> **TASK INPUT**
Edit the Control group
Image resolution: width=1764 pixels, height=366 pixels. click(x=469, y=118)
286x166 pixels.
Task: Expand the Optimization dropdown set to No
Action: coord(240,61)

> **WHAT TO DO**
Copy out the data above word for word, every line in its original order.

> **SOLVED PROBLEM**
Edit the Control group
Image resolution: width=1764 pixels, height=366 pixels. click(x=469, y=118)
286x166 pixels.
Task: Expand the Optimization dropdown set to No
Action: coord(240,61)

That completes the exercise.